Hema is basically turning your local supermarket into and online plus offline supermarket that also functions as a logistics / delivery node and a local services center. How in the world does a traditional supermarket down the street compete with this? They should be in panic mode.
Which brings me finally to Luckin Coffee, which was the topic of Podcast #3.
Luckin basically took some new digital tools (mobile app, mobile payment, automated coffee machines, GPS, on-demand delivery) and applied them to retail coffee. Fine. Not bad. And they came up with a new business model that focused on mobile ordering with pick-up. Which let them get rid of a lot of the real estate and staff costs. And the upfront costs, which made them more scalable.
But is this a dramatic improvement in the customer experience? Are they going to have a digital superpower that should really worry Starbucks?
Well, offering a slick mobile app and on-demand delivery was definitely an improvement over Starbucks China in 2018. Starbucks was not offering delivery, which is crazy in China. But I would still put this more in the category of a normal upgrade in operations.
- Yes, the Luckin model is more convenient. No more waiting in lines. But you are still just ordering coffee and then drinking it. That doesn’t change. It tastes the same. The cup is the same.
- The 20% decrease in price is a definite improvement. And a 20% decrease could be powerful in lots of businesses. But customers of Starbucks aren’t going to be swayed by that.
- And, unfortunately, by getting rid of the expensive retail locations, you are probably decreasing the quality of the experience. Starbucks is really selling the product plus the experience.
My initial take was that this was not a digital superpower. It doesn’t make the previous experience of retail coffee obsolete. And I never thought Starbucks had much to worry about with Luckin Coffee. Which was fine because the potential retail coffee market of China is so large that increasing consumption overall was a bigger opportunity than stealing market share.

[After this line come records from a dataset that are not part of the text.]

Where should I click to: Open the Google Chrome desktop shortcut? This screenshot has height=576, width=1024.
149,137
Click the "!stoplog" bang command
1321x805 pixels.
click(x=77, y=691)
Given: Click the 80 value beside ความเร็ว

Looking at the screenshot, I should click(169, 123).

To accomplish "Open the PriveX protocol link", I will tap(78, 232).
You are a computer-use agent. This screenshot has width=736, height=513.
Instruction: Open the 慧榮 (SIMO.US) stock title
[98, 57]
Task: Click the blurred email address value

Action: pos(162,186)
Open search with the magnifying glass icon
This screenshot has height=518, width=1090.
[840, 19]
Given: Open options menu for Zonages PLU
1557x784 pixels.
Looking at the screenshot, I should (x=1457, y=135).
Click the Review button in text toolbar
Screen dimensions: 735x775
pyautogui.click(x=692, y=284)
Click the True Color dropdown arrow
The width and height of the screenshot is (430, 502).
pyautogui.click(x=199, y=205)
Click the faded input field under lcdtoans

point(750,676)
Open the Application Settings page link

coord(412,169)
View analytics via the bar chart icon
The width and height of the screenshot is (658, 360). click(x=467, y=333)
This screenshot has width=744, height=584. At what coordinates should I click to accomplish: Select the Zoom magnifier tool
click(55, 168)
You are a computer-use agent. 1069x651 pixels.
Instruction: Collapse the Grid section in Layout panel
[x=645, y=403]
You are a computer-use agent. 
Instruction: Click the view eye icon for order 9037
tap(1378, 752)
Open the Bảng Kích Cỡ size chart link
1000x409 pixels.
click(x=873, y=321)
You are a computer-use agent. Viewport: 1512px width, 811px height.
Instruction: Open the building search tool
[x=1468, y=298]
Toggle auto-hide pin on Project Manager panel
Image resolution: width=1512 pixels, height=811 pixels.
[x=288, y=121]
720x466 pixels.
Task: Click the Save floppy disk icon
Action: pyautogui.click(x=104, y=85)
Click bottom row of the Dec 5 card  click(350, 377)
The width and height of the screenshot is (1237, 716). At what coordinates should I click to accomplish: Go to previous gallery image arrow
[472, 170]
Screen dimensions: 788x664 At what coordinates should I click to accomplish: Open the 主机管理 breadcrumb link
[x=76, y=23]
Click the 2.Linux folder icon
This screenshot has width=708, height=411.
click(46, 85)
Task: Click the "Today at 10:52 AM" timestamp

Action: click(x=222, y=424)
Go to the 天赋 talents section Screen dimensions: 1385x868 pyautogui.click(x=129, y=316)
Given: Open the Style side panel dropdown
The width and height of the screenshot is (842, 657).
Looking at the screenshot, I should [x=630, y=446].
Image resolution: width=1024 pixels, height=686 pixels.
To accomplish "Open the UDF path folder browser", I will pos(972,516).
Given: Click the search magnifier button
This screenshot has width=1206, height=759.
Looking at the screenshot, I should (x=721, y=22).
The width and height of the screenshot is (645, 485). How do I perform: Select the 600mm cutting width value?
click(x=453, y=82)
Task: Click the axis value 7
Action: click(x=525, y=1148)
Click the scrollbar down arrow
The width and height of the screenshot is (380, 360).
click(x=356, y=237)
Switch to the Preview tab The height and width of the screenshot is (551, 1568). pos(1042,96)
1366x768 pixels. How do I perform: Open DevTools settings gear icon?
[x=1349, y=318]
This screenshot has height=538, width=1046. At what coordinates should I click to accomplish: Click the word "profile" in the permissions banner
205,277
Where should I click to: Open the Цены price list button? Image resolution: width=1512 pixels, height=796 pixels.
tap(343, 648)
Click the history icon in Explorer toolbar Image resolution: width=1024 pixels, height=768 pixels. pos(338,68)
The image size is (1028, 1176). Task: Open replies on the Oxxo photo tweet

And within 6 months, Starbucks had partnered up with Alibaba, which got them a nice mobile app for ordering and on-demand delivery with ele.me. So this strikes me normal back-and-forth dynamic competition, not a game changer.
One final point.
I said digital superpower #1 is a dramatically improved “customer” experience. But many of the big digital companies actually have multiple user groups (customers, merchants/brands, content creators, etc). So I could have said a dramatically improved “user” experience. But in an age of abundance, getting demand-side scale (i.e., customers) is usually the most important thing. More on this later.
That’s it for today. Have a fantastic day.